Last week, I had the honor of being the sole actor in a short film written by Jennifer DiMarco following an eight-world plot that I submitted. I asked her to challenge me with song and dance, as I’ve not done either onscreen before—and very few people have witnessed me sing or dance for reals.

But the script turned out to be so much more meaningful and challenging than I could have expected. Here’s why:

Eight years ago, I was hospitalized after two back-to-back concussions caused me to faint and lose motor control of my speech. As someone who speaks her mind every day, whose love language is words of affirmation, it was terrifying. But I kept much of that terror to myself, and instead outwardly turned my fear and frustration into humor.

Yet now, I find myself embarking upon careers that rely solely on communication. Since my injury, I have vowed to never take my voice for granted.

Dance and music have become prominent modalities of self-expression in my life. While many of you have witnessed my comedic (and surprisingly sober) lyrical interpretations at the bar, the beach and the sidewalk, so much goes on behind closed doors. I don’t just sing and dance when I’m happy. I sing and dance when I’m frustrated, scared, angry, and sad. I sing and dance when I have something to say and something to feel, but too often I do it in the shadows of my home.

No more.

“Talking to Angels” is my first film dancing debut with movement that is “haunting, sorrowful, strange and mesmerizing” (Jennifer’s words!).

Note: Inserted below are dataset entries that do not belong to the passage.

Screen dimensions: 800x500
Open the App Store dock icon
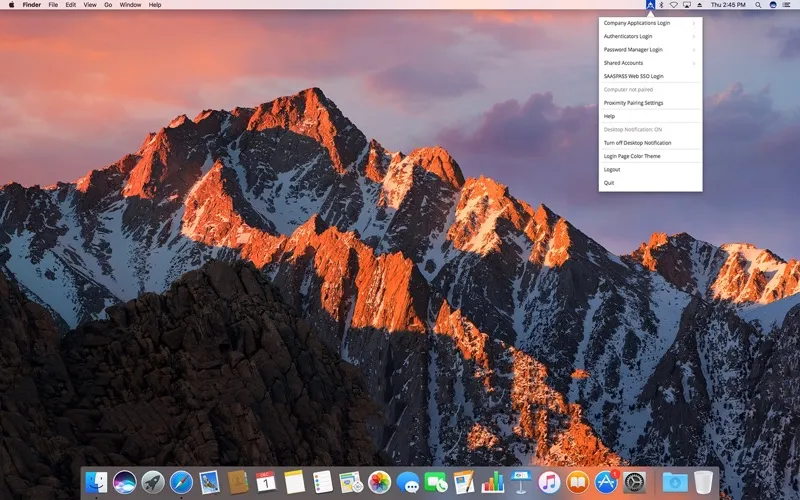click(606, 482)
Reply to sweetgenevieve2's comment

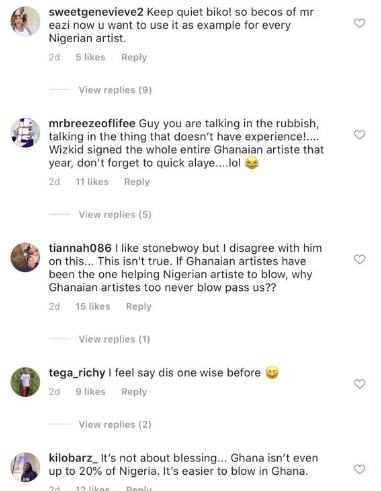pos(134,57)
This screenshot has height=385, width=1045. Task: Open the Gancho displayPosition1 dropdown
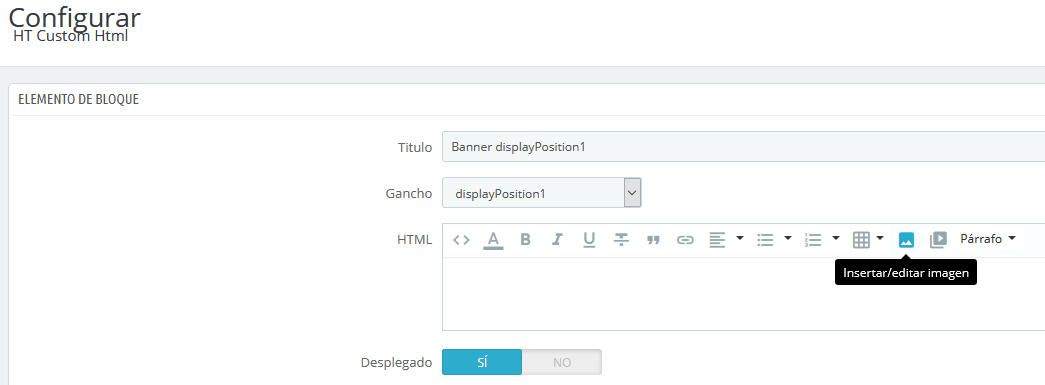point(542,194)
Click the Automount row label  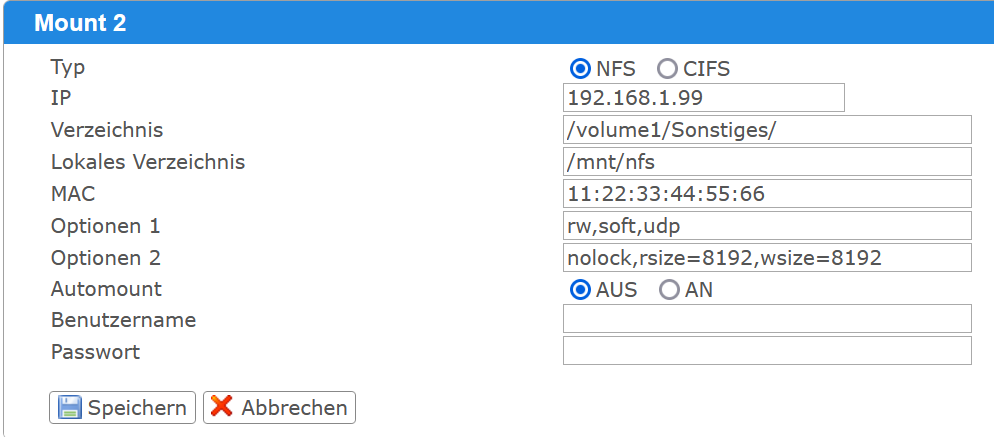click(106, 289)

I thought it would be laborious to choreograph but the script and music so moved me, I ended up completing it within two hours. “Talking to Angels” is my first film singing debut with a “wordless, peaceful and haunting” (Jennifer’s words!) Gregorian chant that I wrote in the shower. Singing without words is not easy. Challenge accepted.

I play Cynthia Locklear, a soldier on a generation starship who hears voices in an alternate universe. Only she hears them. Only she speaks to them. “Talking to Angels” will be a contender at the Take 8 Film Festival in April. I’m so very nervous and so very excited, but also so very grateful for this script that is, itself, mesmerizing.